El mundo digital y sobre todo Instagram han impuesto definitivamente la imagen en todo lo relacionado con la gastronomía. Porque, aunque suene extraño, la fotografía no siempre se ha llevado bien con la cocina. Las recetas –que ahora se detallan con esos vídeos tan prácticos--, los platos, incluso el vino, mucho más fotogénico, tienen una relación difícil con su propia imagen. Las grandes revistas del sector, los suplementos dominicales de papel couché, como las soberbias ediciones especializadas, incluyen costosas ilustraciones al alcance de unos pocos, pero me atrevería decir que con resultados discretos.
La pandemia abrió una nueva etapa de la mano de algunos chefs que vieron una oportunidad para seguir cocinando, como fue el caso de Nandu Jubany, que el 14 de marzo del 2020 se puso a guisar para la familia y pudo dar salida a la enorme cantidad de víveres que tenía almacenados. Además de su empatía, hizo aquel trabajo con una gran profesionalidad. Las tomas, la iluminación, los escasos personajes que desfilaban por la cocina, además de La Morena; todo envidiable: los alimentos, aun antes de pasar por los fogones, brillaban como joyas. Hacía que disfrutaras, que comieras con los ojos.
Su decorado era el propio de un gran restaurante, poco íntimo, desde la pica a los hornos, pero los rodajes eran muy próximos, Jubany se metía en tu casa. De cuando en cuando, se zampaba algo de lo que estaba utilizando, como el que no puede contenerse, pero nunca se le veía masticar ni con la boca abierta.
Rafa Antolín, conocido como Rafuel55 en la misma red social, se hizo muy popular en esos mismos tiempos. Sus instalaciones eran –son-- puramente domésticas y el móvil enfocaba a la olla o sartén con planos muy cortos, solo aderezados con ciertos guiños, como cuando arrojaba unos dientes de ajo o unas zanahorias sobre la mesa de trabajo con el gesto simpáticamente desdeñoso del aficionado sobrao.
Rafuel55 siempre acaba sus preparaciones con un tenedor cargado con algo de lo cocinado que acerca a cámara incitando al espectador.
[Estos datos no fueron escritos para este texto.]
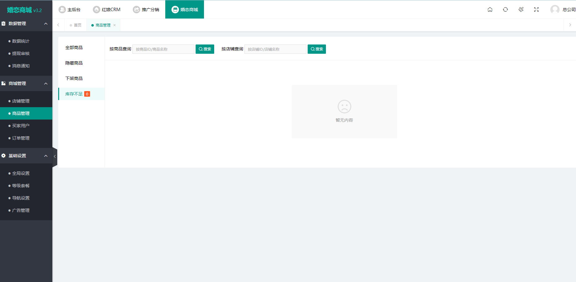Select 全部商品 in the side list

(x=74, y=48)
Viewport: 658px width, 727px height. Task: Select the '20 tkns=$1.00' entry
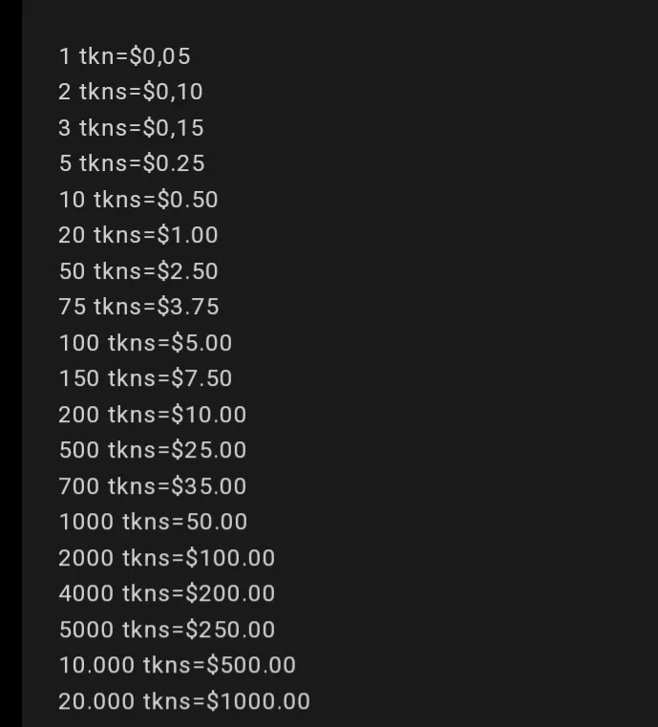click(x=138, y=235)
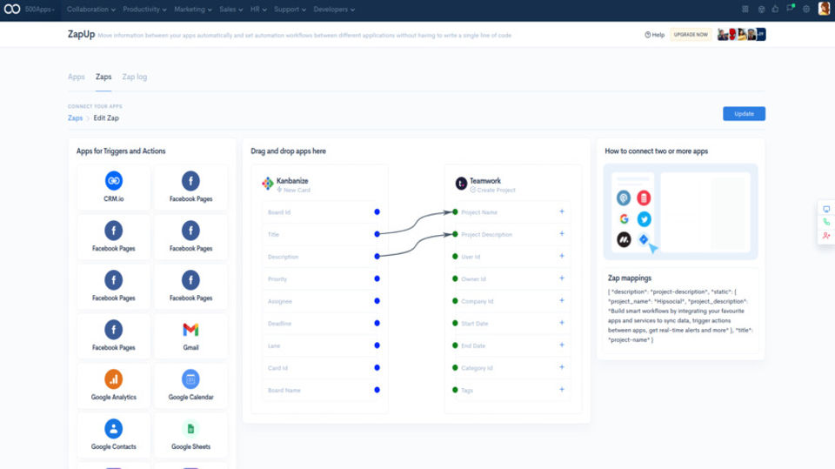Click the green connector dot for User Id
This screenshot has height=469, width=835.
(455, 257)
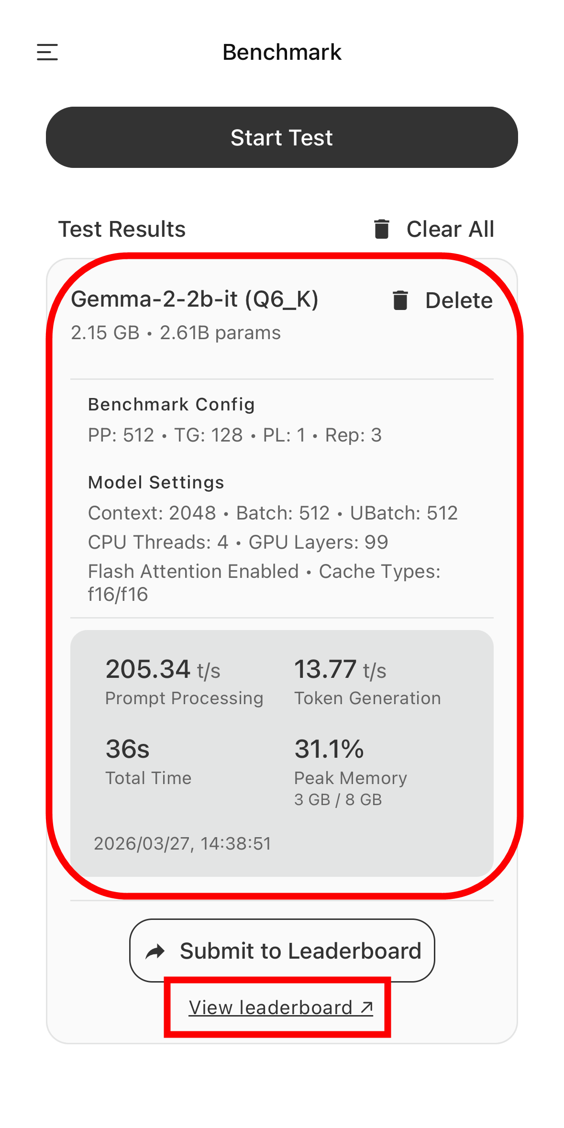Click the 36s Total Time stat

128,749
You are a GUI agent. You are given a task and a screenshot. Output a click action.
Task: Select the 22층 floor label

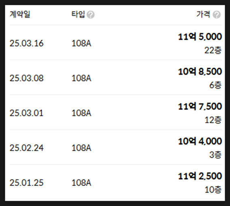(x=213, y=50)
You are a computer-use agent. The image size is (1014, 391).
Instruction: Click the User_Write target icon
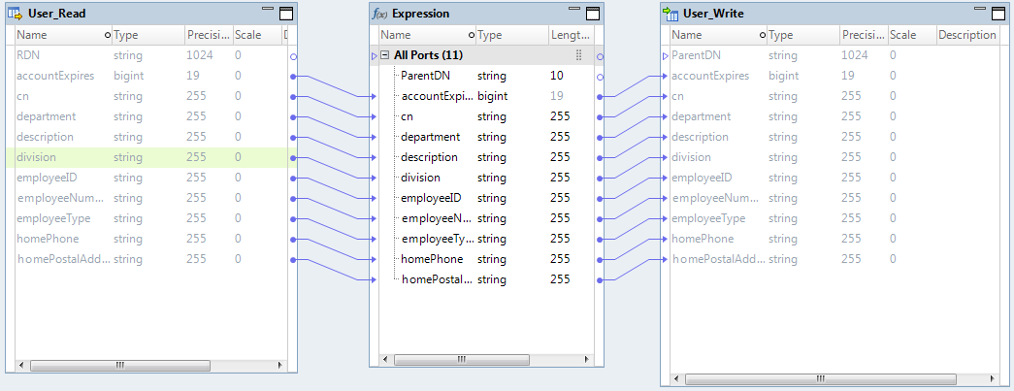coord(671,15)
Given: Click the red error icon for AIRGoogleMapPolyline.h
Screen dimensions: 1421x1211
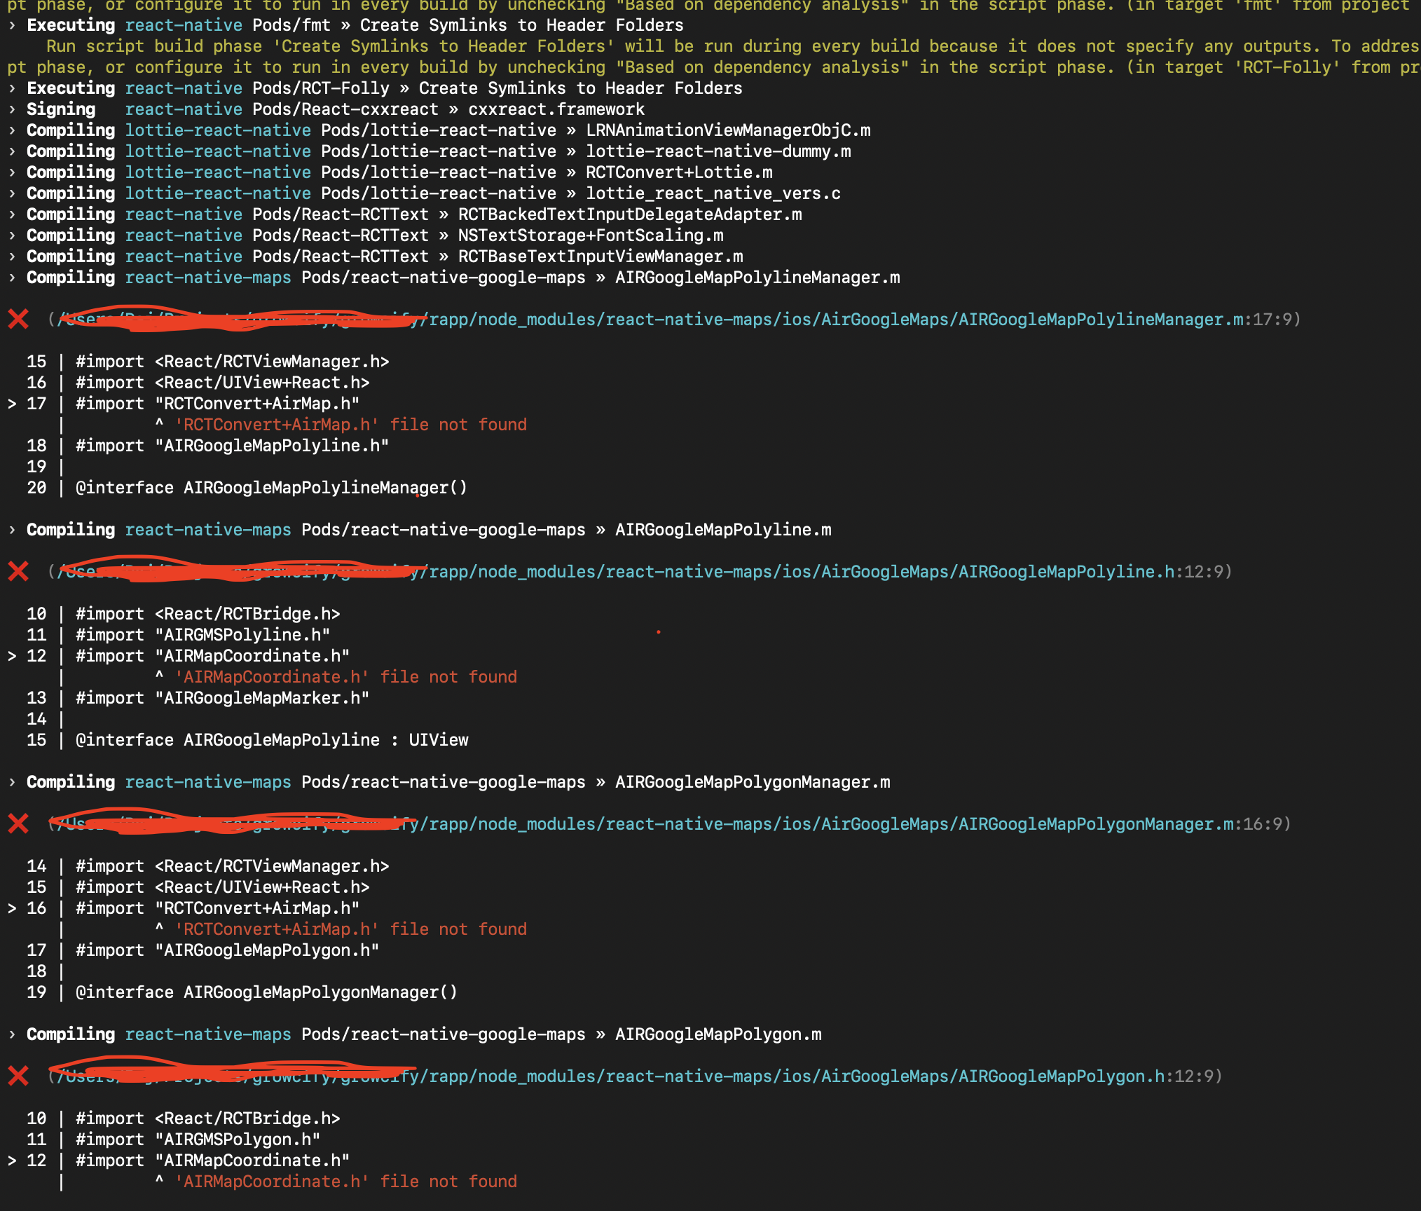Looking at the screenshot, I should [19, 571].
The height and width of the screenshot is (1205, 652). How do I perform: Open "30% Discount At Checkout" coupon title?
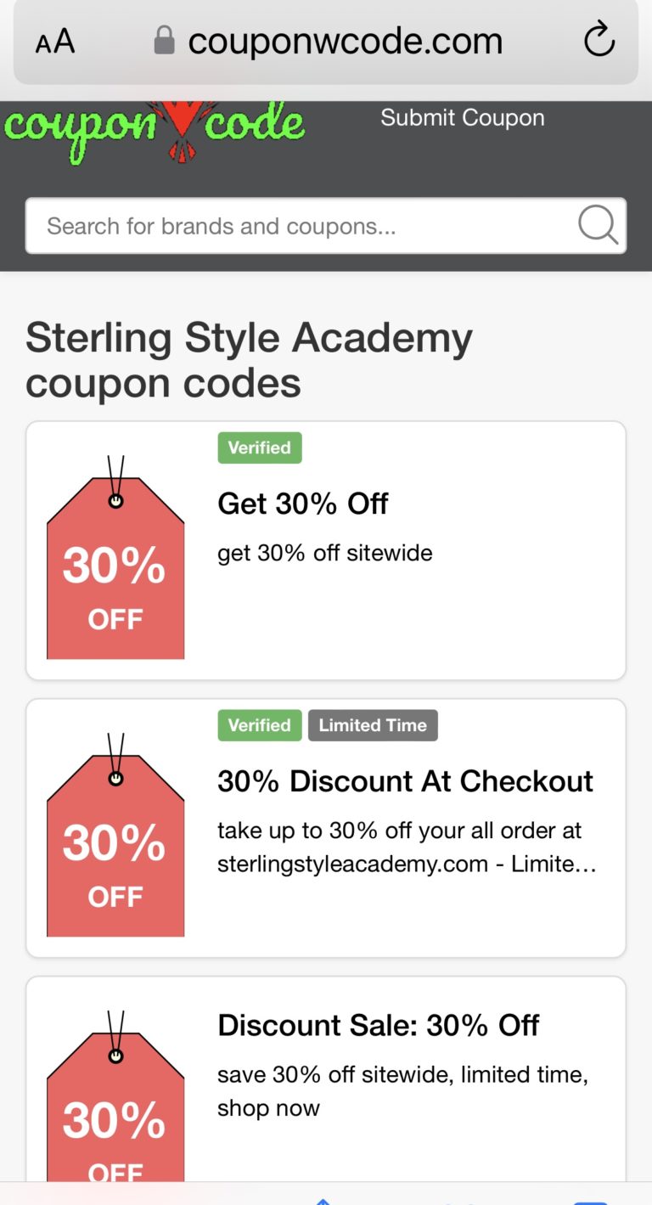click(405, 781)
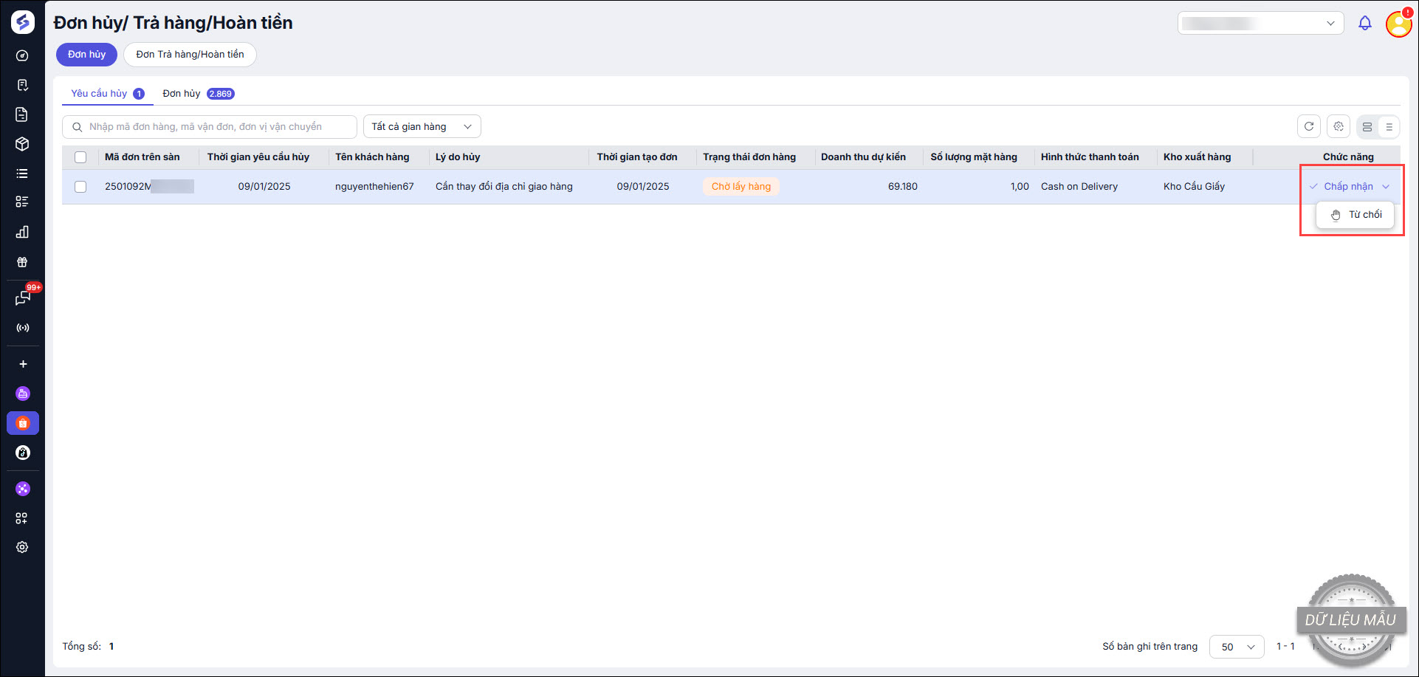Open the bar chart reports icon

click(23, 232)
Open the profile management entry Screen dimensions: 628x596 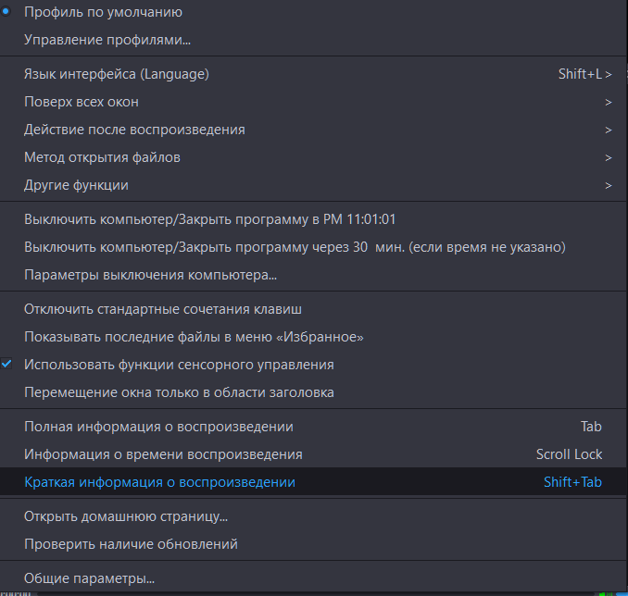pos(107,41)
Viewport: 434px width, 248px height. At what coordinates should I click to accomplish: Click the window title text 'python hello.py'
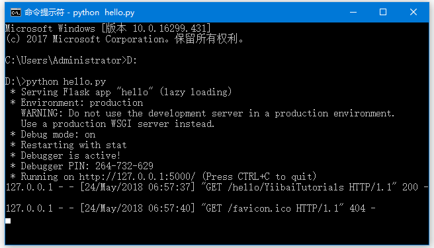[104, 13]
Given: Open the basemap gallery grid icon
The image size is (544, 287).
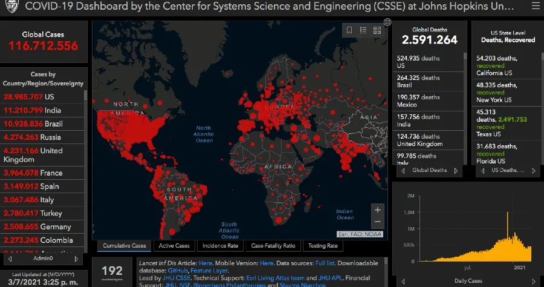Looking at the screenshot, I should [x=377, y=30].
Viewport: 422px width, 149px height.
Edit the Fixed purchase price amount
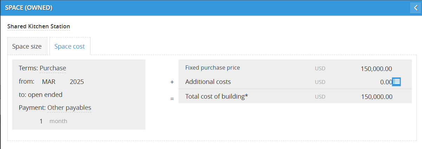pyautogui.click(x=376, y=69)
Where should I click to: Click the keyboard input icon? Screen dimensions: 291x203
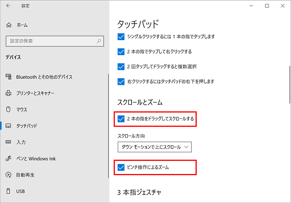pyautogui.click(x=9, y=142)
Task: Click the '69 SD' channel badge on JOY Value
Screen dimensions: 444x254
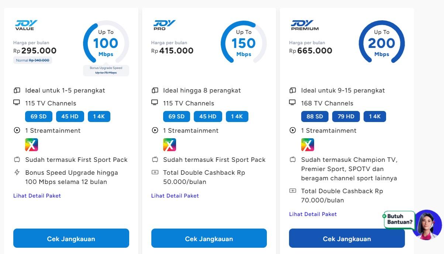Action: (38, 116)
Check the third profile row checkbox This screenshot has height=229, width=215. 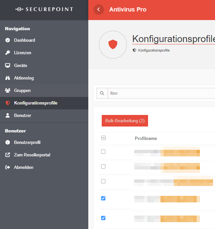point(103,181)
Nunca se lo lleva a la boca.
El éxito de una aplicación tan visual como Instagram la ha convertido en el canal preferido para todo tipo de mensajes relacionados con la gastronomía, sobre todo los publicitarios. Sus usuarios suelen olvidar, sin embargo, que las propias características de la aplicación obligan a una creatividad intensa, constante y brillante.
Creo que esa es la razón por la que una propaganda que pretende hacer apetitoso un bocado acaba muy a menudo generando la sensación opuesta. ¿A quién le gusta ver cómo un/a influencer enseña hasta las muelas para cruspirse una croqueta que previamente ha magreado, incluso partido, con sus manos? ¿Y esas instantáneas en las que es imposible distinguir la composición de un guiso que se muestra como una masa informe? A nadie. Más bien resulta un pelín desagradable.